Alan Stein, owner of Stronger Team and the head strength and conditioning coach for the nationally renowned DeMatha Catholic High School boy's basketball program, agrees. He often sees this problem among the athletes he trains, and he works to address it. "Letting your hips drop during Push-Ups is a sign of poor core stabilization, which is particularly problematic for basketball players, because they are tall and slender," Stein says.

The Fix: Robertson recommends getting into a Push-Up position with a PVC pipe along your spine, touching the back of your head, upper back and butt. From this position, exhale hard to turn on your abs. Hold for 60 seconds, making sure your posterior chain stays in contact with the pipe. Progress to doing Push-Ups as you get stronger, and aim to perform 10 high-quality reps.

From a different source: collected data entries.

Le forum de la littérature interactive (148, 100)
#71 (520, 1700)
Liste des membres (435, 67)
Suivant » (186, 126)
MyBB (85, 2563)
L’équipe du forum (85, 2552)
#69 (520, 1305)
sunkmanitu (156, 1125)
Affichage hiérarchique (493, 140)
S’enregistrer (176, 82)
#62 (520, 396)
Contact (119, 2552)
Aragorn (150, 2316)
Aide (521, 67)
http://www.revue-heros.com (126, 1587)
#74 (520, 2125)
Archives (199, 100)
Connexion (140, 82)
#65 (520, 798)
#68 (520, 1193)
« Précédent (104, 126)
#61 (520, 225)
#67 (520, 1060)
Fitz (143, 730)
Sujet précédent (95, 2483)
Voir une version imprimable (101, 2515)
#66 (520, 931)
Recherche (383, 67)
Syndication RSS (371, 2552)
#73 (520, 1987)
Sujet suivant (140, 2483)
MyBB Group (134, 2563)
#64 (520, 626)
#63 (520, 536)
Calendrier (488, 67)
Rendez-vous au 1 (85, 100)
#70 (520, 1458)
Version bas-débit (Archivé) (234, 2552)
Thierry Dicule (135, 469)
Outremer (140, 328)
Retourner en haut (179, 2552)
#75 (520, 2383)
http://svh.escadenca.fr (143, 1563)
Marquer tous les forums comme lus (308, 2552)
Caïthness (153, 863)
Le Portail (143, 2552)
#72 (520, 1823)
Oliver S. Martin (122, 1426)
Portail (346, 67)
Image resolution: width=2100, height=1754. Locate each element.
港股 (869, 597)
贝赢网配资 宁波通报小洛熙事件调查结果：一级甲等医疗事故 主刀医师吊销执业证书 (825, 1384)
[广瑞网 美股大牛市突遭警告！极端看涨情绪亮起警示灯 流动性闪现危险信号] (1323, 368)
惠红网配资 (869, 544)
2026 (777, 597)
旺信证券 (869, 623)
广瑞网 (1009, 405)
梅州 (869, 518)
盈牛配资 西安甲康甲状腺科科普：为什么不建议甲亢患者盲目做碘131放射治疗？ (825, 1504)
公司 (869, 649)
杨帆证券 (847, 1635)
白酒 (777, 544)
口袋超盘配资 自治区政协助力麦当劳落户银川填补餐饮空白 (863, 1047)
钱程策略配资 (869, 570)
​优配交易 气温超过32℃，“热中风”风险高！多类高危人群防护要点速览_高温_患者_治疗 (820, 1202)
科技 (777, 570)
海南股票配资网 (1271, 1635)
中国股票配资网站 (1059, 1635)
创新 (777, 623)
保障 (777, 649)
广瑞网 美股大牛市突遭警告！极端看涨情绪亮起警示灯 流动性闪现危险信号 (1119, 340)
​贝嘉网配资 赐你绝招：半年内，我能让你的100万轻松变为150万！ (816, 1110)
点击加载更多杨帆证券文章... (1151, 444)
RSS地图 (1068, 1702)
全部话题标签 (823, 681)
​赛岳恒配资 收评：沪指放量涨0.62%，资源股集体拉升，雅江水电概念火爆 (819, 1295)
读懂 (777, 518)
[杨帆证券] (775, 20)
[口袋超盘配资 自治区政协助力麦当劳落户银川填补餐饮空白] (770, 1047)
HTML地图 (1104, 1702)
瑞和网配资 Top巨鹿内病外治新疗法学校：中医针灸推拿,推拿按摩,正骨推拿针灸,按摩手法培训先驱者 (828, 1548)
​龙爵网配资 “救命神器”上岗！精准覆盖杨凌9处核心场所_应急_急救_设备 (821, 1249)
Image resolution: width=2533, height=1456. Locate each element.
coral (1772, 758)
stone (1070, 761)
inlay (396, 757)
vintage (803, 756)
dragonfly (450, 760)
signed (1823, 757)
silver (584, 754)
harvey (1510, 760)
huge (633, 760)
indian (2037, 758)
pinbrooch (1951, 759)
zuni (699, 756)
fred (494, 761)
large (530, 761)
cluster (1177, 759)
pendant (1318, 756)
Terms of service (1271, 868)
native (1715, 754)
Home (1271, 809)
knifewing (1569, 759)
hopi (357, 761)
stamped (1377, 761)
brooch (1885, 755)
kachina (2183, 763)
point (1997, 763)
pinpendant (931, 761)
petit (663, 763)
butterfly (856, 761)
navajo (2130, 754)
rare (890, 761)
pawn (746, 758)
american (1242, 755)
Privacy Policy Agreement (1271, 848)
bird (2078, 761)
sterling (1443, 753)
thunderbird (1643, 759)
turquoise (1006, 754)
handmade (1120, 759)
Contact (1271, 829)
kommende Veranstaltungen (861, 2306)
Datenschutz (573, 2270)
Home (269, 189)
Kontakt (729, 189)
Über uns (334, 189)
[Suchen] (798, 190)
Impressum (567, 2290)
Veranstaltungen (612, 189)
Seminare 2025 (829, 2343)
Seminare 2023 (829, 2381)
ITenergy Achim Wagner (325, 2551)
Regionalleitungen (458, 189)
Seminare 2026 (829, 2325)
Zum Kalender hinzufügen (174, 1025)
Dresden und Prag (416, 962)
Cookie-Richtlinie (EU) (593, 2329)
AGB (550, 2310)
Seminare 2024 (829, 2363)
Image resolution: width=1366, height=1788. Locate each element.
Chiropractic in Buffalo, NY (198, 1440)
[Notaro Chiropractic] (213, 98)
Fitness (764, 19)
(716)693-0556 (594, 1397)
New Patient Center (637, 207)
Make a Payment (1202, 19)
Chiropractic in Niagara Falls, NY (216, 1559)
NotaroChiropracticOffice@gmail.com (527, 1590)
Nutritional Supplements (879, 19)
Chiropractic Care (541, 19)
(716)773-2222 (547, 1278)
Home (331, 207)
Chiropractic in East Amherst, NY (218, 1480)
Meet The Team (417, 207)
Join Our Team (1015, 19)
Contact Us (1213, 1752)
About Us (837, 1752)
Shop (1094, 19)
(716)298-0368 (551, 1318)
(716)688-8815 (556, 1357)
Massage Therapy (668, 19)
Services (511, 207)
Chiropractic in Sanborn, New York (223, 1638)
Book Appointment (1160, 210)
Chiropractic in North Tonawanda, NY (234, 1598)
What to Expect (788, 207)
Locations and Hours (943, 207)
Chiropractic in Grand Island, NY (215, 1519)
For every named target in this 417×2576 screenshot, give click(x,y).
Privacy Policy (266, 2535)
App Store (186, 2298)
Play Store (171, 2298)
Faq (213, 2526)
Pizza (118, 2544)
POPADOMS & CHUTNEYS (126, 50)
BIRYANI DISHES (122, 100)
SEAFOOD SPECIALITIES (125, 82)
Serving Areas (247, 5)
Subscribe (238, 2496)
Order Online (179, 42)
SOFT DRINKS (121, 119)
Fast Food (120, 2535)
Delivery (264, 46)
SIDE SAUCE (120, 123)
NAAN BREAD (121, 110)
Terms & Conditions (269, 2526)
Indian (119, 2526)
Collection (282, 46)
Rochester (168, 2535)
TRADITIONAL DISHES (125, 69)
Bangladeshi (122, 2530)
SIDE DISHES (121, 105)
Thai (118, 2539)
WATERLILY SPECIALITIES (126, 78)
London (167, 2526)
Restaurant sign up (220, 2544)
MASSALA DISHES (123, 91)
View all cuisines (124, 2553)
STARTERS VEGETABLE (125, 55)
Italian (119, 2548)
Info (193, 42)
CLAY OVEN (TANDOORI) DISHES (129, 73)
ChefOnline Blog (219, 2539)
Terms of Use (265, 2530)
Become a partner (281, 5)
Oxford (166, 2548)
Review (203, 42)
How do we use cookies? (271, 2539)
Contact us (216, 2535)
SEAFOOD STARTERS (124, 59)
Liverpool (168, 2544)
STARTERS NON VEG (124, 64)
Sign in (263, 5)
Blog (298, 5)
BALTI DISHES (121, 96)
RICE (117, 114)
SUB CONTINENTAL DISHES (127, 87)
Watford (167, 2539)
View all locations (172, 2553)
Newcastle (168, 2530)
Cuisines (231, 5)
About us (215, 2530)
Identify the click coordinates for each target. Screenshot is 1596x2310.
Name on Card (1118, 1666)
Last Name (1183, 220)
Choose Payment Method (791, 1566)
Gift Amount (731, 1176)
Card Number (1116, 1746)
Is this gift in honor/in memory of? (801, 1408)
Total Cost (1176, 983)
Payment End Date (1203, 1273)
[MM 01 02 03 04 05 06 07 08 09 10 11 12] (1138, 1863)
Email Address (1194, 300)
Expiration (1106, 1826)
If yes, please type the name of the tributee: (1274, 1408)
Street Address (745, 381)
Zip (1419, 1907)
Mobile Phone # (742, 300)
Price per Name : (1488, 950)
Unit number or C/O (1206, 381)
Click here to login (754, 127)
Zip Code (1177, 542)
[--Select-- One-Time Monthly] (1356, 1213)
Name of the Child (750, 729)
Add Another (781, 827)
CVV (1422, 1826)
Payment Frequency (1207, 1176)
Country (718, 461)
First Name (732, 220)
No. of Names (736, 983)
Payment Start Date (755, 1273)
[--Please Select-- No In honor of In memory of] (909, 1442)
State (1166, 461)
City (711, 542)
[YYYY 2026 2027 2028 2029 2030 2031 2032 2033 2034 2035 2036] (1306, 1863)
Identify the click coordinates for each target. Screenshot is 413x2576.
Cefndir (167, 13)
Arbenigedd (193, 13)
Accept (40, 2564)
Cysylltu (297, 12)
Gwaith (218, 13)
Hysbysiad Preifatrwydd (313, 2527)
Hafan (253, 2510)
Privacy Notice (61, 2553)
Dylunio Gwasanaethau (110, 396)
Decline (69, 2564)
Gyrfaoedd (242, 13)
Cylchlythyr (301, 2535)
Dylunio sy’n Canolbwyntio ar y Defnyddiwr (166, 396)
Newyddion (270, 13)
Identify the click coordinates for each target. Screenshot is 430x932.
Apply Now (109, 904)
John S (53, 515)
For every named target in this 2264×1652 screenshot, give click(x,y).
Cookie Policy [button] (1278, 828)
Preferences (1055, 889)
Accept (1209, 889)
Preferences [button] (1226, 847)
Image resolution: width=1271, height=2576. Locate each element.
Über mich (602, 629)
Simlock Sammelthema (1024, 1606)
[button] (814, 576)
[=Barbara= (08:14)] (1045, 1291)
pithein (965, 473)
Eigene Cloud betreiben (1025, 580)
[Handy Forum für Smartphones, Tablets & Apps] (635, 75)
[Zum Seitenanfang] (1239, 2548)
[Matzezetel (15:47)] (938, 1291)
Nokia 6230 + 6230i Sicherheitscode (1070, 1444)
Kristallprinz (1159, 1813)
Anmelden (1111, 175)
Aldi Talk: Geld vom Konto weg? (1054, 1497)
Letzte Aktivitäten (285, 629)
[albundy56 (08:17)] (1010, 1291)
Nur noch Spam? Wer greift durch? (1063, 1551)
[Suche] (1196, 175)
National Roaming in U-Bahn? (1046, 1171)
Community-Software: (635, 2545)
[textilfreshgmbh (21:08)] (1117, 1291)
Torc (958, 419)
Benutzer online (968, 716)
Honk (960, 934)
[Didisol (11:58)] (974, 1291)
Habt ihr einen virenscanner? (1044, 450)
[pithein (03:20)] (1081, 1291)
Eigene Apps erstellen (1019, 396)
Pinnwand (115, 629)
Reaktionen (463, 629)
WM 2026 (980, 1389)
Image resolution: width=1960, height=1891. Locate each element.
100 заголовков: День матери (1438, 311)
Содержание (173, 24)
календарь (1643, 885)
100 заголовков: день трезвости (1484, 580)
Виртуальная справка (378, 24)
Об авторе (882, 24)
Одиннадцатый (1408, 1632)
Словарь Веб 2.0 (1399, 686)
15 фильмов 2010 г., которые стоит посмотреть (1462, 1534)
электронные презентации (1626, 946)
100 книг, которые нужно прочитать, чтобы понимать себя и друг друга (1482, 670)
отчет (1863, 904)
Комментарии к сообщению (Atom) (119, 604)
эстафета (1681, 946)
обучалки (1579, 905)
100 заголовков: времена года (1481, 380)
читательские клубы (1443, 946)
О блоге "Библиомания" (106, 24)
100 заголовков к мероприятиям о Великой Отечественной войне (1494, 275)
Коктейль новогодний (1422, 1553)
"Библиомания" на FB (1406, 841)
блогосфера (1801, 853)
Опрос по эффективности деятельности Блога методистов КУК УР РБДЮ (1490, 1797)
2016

Stein, meanwhile, recommends athletes try the yoga series in this video:

Mistake: Your Squats aren't low enough

Lee Boyce, owner of Lee Boyce Training, thinks it's great if someone is doing Squats at all, but they limit their gains if they don't squat low enough. "Partial ranges of motion will only load certain muscles and neglect others," Boyce says. "As a result, you'll have imbalances and strength deficiencies." Athletes should lower until their thighs are parallel with the ground on every rep. If you can't reach this depth when lifting weight, it's too heavy.

The Fix: Regularly foam roll before and after your workouts to break up mobility-reducing knots in your muscles, and also make a commitment to performing a quality dynamic warm-up before each training session. You can practice full range of motion Squats using your body weight.

Mistake: The Kettlebell Swing shouldn't be an arm exercise

An athlete who tries Kettlebell Swings and hasn't received proper instruction typically will swing the bell with his arms," says Rob DeCillis, who co-owns Training for Warriors Long Island (Bellmore, N.Y.). "The Swing is a hip-powered movement, not an upper-body exercise."

The Fix: Hold a kettlebell behind your head and perform a Good Morning, focusing on hinging at your hips and engaging your glutes. Keep your chest up and perform slow, controlled reps. (Don't exceed 10 reps per set.) Once you've mastered the motion, progress to Swings.

Mistake: You're giving yourself a thumbs down

A common mistake I see is athletes rotating their arms inward on the downswing of kettlebell exercises. Their thumbs wind up almost pointing toward the floor as the weight passes through their legs," says Michael Skogg, creator of the SKOGG System. "The shoulder will also drop, which forces the hip to do the same." After enough weight or repetitions, this will torque your back and cause soreness in your shoulders.

The Fix: Keep your shoulders and hips square, and don't allow your thumb to rotate down during your swings. The goal is to keep your hand level, with the palm of your hand facing backwards.

Mistake: You're not "bringing it"

"When you ask a pitcher to throw a fastball, they will put a lot of force behind it. But when you put them in the weight room and have them do a med ball rotational movement, their intensity usually isn't nearly as high," says Miguel Aragoncillo, a strength coach based out of New Jersey. "Many athletes simply don't know how to go hard, because there's no competition or outcome that hinges on each rep."

The Fix: "Envision you are in a game situation when lifting. I tell my baseball players to imagine throwing a fastball when performing med ball exercises," he says. "Or, I tell my football players to image as if they are driving an opponent away from them on the Bench Press."